Tuesday, August 20, 2013

A Song Called "Lovely"

we're taught in calvinist churches that human kind's most basic tendency is to be sinful, that, in fact, we are by our very nature “sinners.” we look back to the story of adam and eve and recall their “fall."  there is an old lutheran chorale that pretty much sums this idea up in its first line: “through adam's fall the human race was doomed to condemnation.”  i think this is a very unhealthy, dangerous point-of-view, and i'm not sure that is what the story is intended to teach.

if we insist that the adam-eve story is literally true, we're presented with some serious limitations and contradictions.  we are shown a god who wishes human beings to be unable to distinguish between good and evil, a god who desires that this first couple should remain innocent and incapable of reason.  this god is unable to prevent the force of evil that is embodied in the serpent from persuading eve to eat of the forbidden fruit or to reach adam so that he does not eat the fruit.  a literal reading suggests that god is ignorant of the events unfolding in the primeval garden and only learns of them during a walk through the garden looking for adam and eve.

we know from the evidence of science that this story can't be factual, and those who insist that it must be read as literal truth miss the point of the story altogether and are led to what i believe is a mistaken interpretation.  we each relive this story in our own lives; we are adam/eve.  god does walk among us.  we see god when we engage with nature, when we admire the beauty that is creation, when we feel the tug of love in our hearts, when we use our minds to reason, when we are touched by the lives of others.

every day we make choices.  some are the wrong choices, some are right.  discerning which is which is difficult.  the knowledge of good and evil is not as simple as checking off our adherence to a list of rules.  the complexity of reasoning out what is right and what is wrong demands that we listen to both our hearts and our minds.  the forbidden fruit that gives us the absolute knowledge of good and evil is the wrong-headed notion that there is a code that applies in every situation, that we can easily determine the right course of action as we switch off our brains and allow some external system of morality to be imposed on us.

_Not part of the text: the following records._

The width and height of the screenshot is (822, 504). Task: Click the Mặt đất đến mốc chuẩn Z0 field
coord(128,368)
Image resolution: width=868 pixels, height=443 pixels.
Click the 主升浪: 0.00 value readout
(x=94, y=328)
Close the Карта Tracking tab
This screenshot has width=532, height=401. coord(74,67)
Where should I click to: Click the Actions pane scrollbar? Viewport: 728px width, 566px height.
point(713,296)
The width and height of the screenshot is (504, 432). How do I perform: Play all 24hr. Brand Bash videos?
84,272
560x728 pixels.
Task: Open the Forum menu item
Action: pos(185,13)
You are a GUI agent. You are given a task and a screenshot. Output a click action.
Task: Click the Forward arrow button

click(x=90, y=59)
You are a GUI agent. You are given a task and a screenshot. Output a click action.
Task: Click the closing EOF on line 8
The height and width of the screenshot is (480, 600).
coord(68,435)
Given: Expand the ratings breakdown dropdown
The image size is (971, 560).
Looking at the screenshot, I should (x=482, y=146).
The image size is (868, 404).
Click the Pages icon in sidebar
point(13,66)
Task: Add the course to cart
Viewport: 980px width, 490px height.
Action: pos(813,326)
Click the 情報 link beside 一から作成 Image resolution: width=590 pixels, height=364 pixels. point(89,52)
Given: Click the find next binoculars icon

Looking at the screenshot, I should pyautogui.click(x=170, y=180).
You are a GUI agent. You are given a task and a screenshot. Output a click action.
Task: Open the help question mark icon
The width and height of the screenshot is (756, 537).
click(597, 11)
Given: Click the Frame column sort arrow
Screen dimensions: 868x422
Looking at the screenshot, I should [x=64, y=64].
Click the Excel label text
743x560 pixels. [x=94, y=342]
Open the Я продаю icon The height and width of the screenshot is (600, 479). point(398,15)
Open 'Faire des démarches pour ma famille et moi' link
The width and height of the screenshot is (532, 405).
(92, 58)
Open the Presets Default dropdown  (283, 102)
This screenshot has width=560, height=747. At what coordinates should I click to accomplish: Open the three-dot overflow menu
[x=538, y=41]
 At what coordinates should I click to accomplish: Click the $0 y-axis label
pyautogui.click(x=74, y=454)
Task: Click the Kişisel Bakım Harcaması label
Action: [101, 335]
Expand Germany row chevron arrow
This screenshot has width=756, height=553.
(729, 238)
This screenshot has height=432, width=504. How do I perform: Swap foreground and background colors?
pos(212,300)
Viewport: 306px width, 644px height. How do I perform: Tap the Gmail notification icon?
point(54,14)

females are not evil because eve allowed the serpent to persuade her to disobey god.  males are not evil because adam allowed eve to persuade him to eat of the fruit.  the lesson that the first sin was commited by eve, thus condemning all females to lives of subservience to males, is perhaps the second most dangerous lesson that literalists take away from this story, the first being that human beings are innately evil.  this ancient story has so much more to teach us than a literal reading can ever discover.

my prayer for us today is that we will sense the presence of love in everything around us, that our lives will resonate with the hum of the powerful love that vibrates in every molecule of creation.  may we use our powers of reason to discern what is good and beautiful and to reject what is evil and unlovely.  shalom.